I am just sorry I didn’t do it earlier. Why didn’t I? Because truly, I didn’t want to homeschool. With my last child just starting in the preschool system, I was *this* far away from getting my independence. From next year I would have been able to work, uninterrupted, all day, every weekday, rather than carving out time here and there and mostly after 9pm.
I have been having brief pity parties. My life expectations changed overnight so I think I am entitled. But then I have also been in awe of the T-Bot and how, in a fun and relaxed learning environment, he is so motivated to learn. That’s all I am asking him to do, is learn, the best way he knows how. I am not ordering him to memorize 20 meaningless phonograms, complete two graded tests a week, fill in worksheet after worksheet with drawings of eight things next to the number eight or three things next to the number three, walk around our house two steps behind me with his hands behind his back. Jump through any No Child Left Behind style hoops at all. I do ask him to sit still, concentrate on what we are doing, listen to and follow the instructions. I do ask him to read and write about things that interest him. I do ask him to look at math patterns and how numbers are interrelated until it clicks and he has one of those “wow” moments.
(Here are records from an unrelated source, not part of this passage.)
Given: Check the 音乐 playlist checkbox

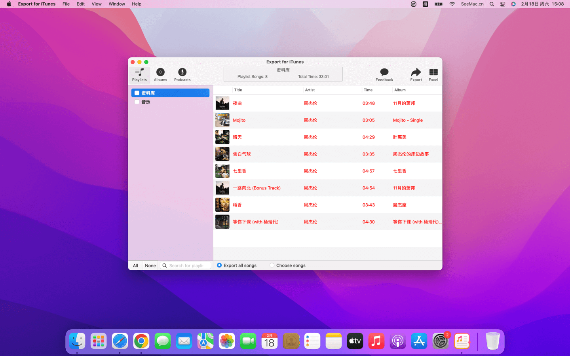Looking at the screenshot, I should (x=137, y=102).
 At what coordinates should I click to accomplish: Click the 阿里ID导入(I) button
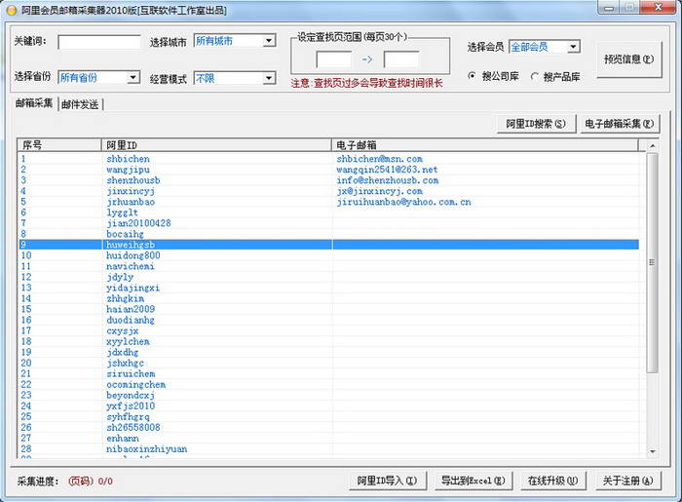[x=387, y=481]
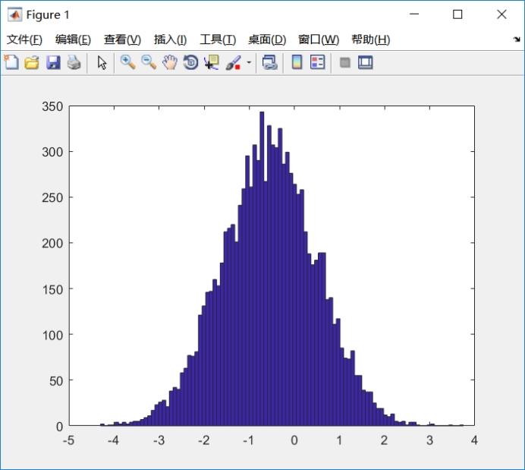Expand the Brush color dropdown arrow
The width and height of the screenshot is (525, 470).
pyautogui.click(x=249, y=63)
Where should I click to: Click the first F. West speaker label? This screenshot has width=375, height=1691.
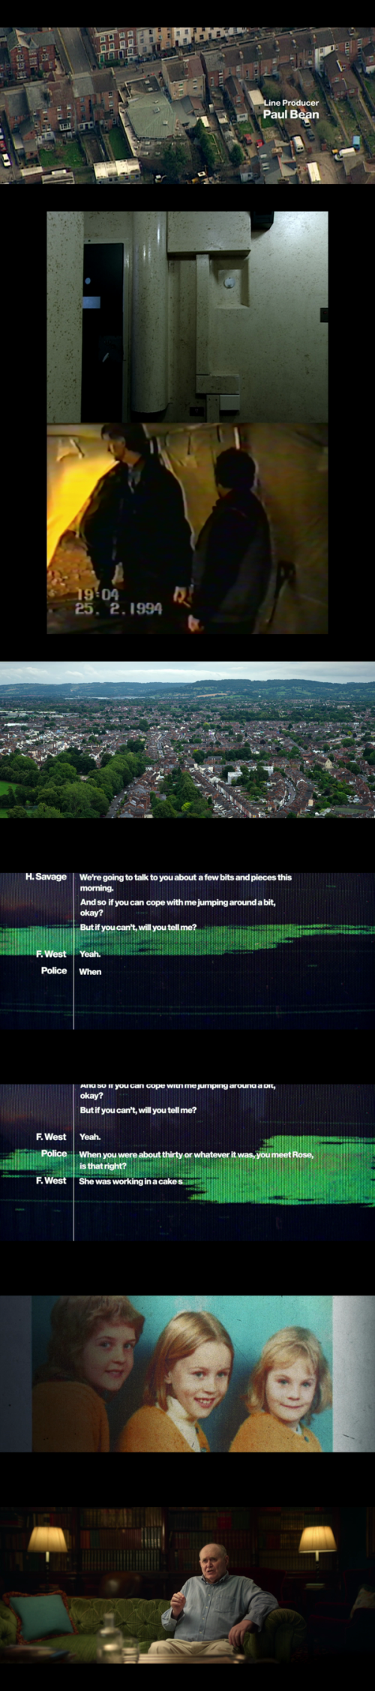coord(51,954)
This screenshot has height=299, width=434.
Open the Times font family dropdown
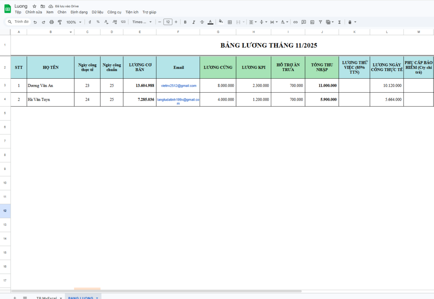pos(142,22)
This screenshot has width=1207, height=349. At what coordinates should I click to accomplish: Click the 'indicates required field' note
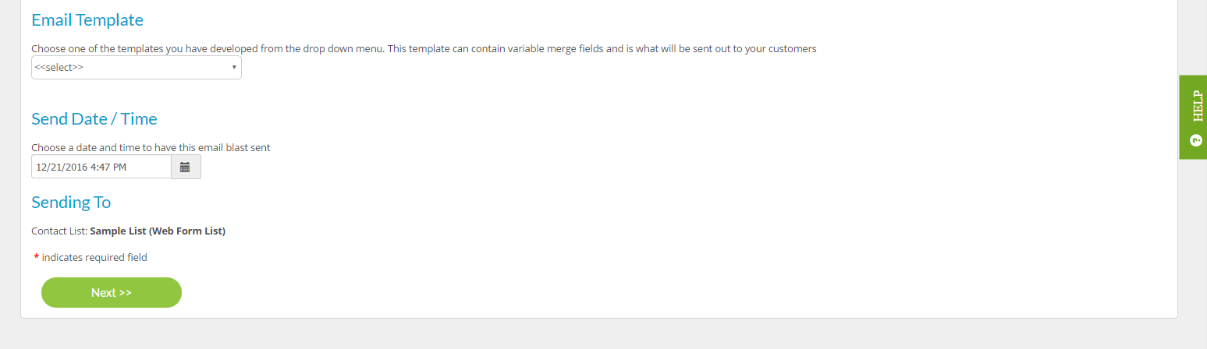94,257
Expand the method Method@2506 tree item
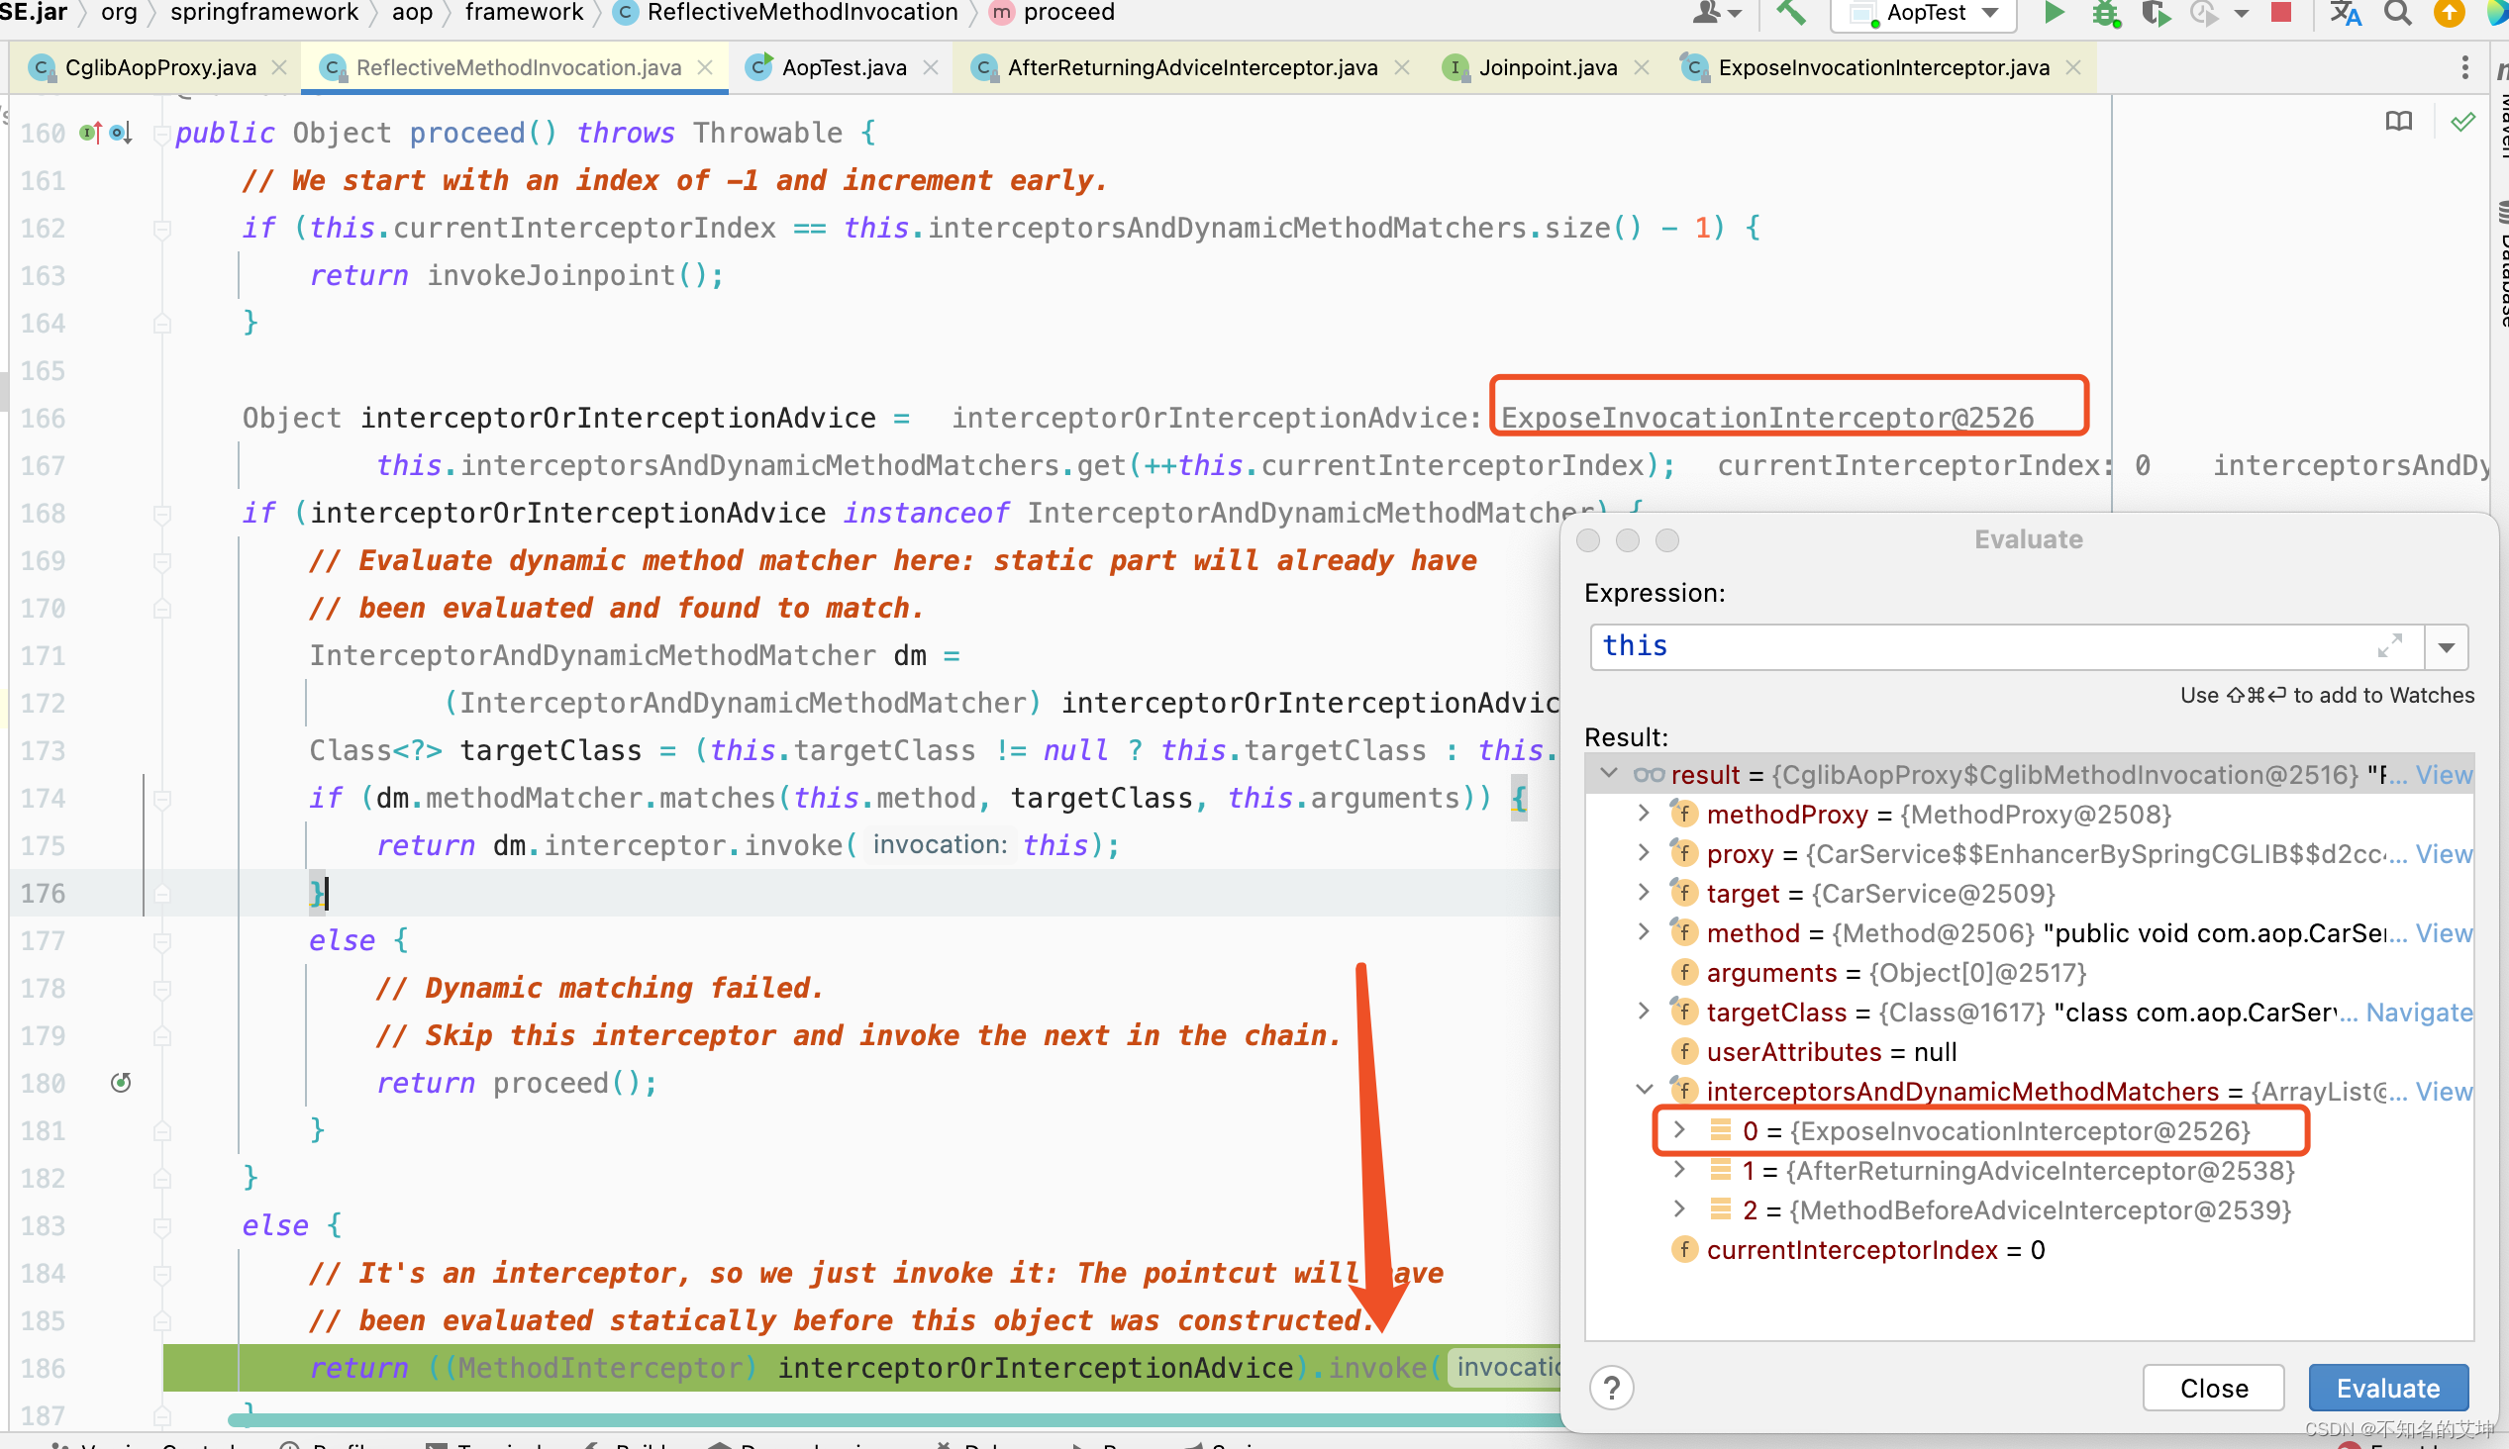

I ask him to look at word patterns the same way (did any of us truly learn to spell “work” by memorizing that when -or is preceded by w it can sound like -er ??) . I do ask him to do worksheets, in 5 minute bursts, emphasizing all the way that it will not take long. And when we have finished all this, as a treat, I let him do science experiments.
In the end, I guess, the reason for homeschooling the T-Bot turns out to be very simple. The local public school was unable to teach him in an appropriately stress-free environment.
At the time we removed him from school I was halfway through reading Richard Lavoie’s The Motivation Breakthrough. It was the book which gave me the courage to finally make the break with the public school system. Not because the book advocates that - far from it - but because the solutions in the book require some flexibility and ingenuity from both educators and parents. And how can I ask that of an elementary teacher already feeling the weight of the required standardized testing? How can I ask that of a system which has no provisions for seeing past mediocre test results to my sons real and very apparent abilities, a system with an authoritarian bent which prefers to repeatedly punish minor transgressions rather than take a good hard look at making school fun so that children are interested and engaged?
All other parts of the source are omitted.